Attack vector reference

Attack vectorStandard runtimevNode
Container escape to hostAttacker gains root on the host nodeAttacker lands as unprivileged UID (65536+) with no host access
Read other tenants' processesVisible through /procPID namespace isolates — only own processes visible
Read host hardware identifiersExposed through /sysFUSE returns hidden or emulated data
Modify kernel parametersOften allowed (for example, /proc/sys/)FUSE intercepts and scopes to the container
Run Docker inside a containerRequires privileged: trueWorks safely through user namespaces — no privilege escalation
Raw network sniffingRequires capabilities or AF_PACKETBlocked by seccomp — AF_PACKET and promiscuous mode denied

The escape landing zone

The most important guarantee vNode provides is what an attacker finds after a container escape.
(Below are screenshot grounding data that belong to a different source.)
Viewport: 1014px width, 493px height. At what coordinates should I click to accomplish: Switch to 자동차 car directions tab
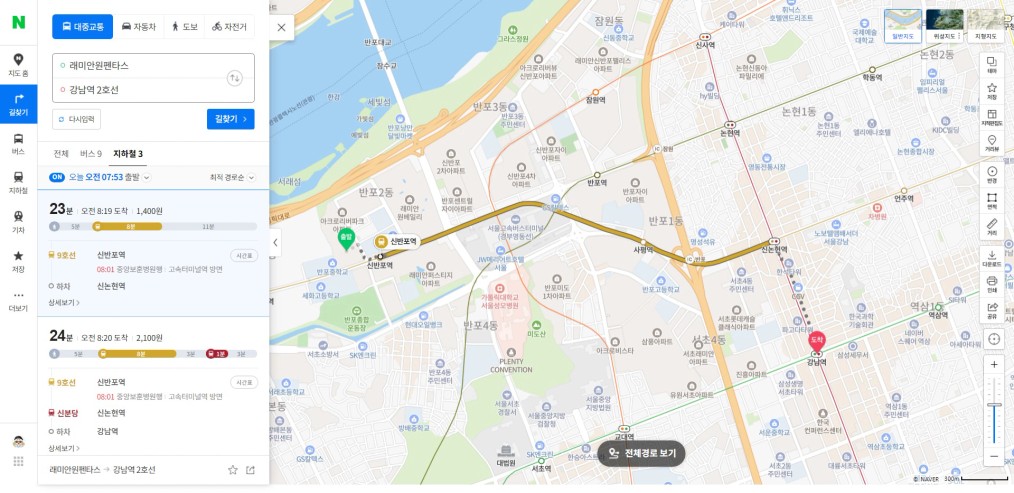(139, 27)
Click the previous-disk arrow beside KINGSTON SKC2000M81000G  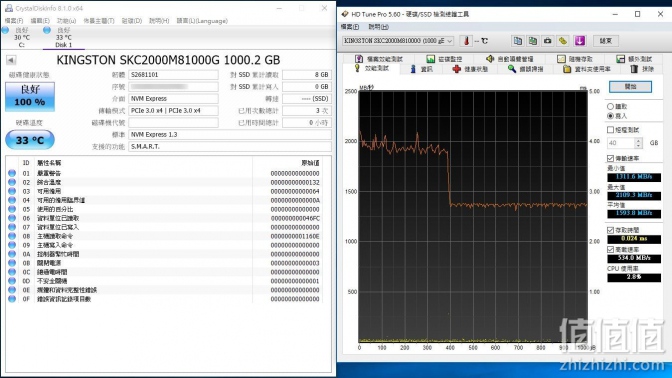click(x=11, y=60)
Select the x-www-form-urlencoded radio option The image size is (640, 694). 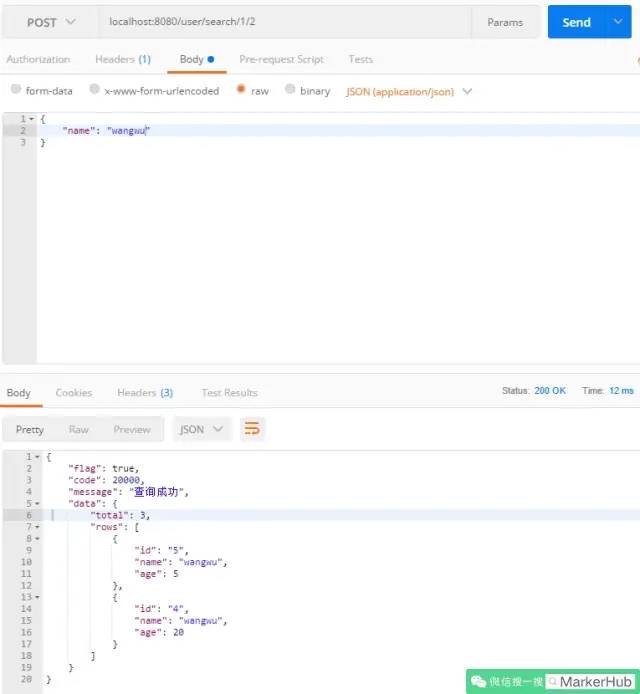[94, 89]
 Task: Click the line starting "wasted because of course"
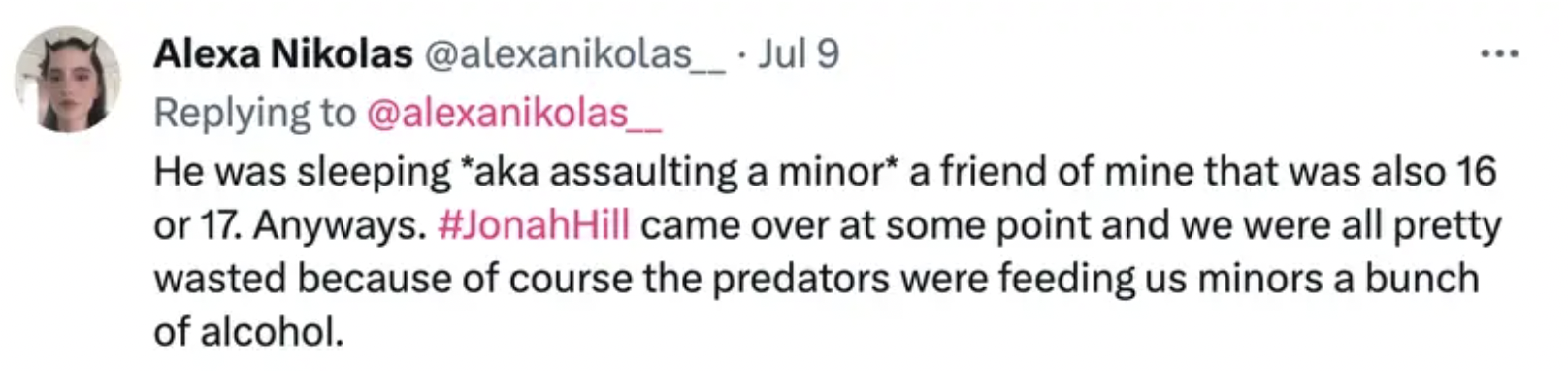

In a standard container runtime, a process that escapes its container often runs as root on the host node. From there, it can read other tenants' files, access the container runtime socket, and potentially move laterally across the cluster.

Inside a vNode, the same escape lands differently. The workload's root process (UID 0 inside the container) maps to a high-numbered unprivileged UID on the host. After the escape:

  • No root access. The host UID is 65536 or higher, an unprivileged user with no elevated permissions.
  • No access to other tenants' files. Each vNode uses a distinct UID range. The kernel's file permission checks use the host UID, which only belongs to one vNode.
  • No visibility into other tenants' processes. PID namespaces ensure only own processes are visible in /proc.
  • No raw network access. Seccomp blocks AF_PACKET and SIOCSIFFLAGS (promiscuous mode) unconditionally.

The isolation holds at the kernel level, not at the policy level. It doesn't rely on the workload being well-behaved or on Kubernetes admission controls being correctly configured.

Case study: NVIDIAScape (CVE-2024-0132)

NVIDIAScape is a container breakout vulnerability discovered in July 2024 with a CVSS score of 9.0. It affects the NVIDIA Container Toolkit and represents a class of attack that was previously difficult to defend against without vNode-style isolation.

How the attack works

The NVIDIA Container Toolkit processes container configuration and sets up GPU access before a container starts. When it does this, it runs as a privileged host process.

An attacker can craft a container image that sets LD_PRELOAD to a shared library bundled in the image. When the NVIDIA Container Toolkit forks to handle the container, it inherits the malicious LD_PRELOAD environment. The attacker's library executes in the context of a privileged host process, achieving a breakout to the host.

Without vNode

The malicious library runs as a privileged host process. The attacker has root on the host node and can read other containers' filesystems, access the kubelet socket, and pivot to other nodes.

With vNode

The container image itself runs inside a vNode sandbox. The vNode's root process maps to an unprivileged host UID (65536+). When the NVIDIA Container Toolkit forks, it inherits a process context that is already unprivileged on the host. The LD_PRELOAD injection still executes, but it runs as an unprivileged host user. The attacker gains no access to the host beyond what that unprivileged UID allows, which is nothing useful.

vNode doesn't patch the vulnerability in the NVIDIA Container Toolkit. It contains the blast radius so that exploiting the vulnerability doesn't yield host access.

note

This protection applies to the entire class of attacks that rely on inheriting a privileged process context from the container runtime or GPU toolkit. NVIDIAScape is one example. vNode's isolation model limits the impact of similar vulnerabilities that haven't been discovered yet.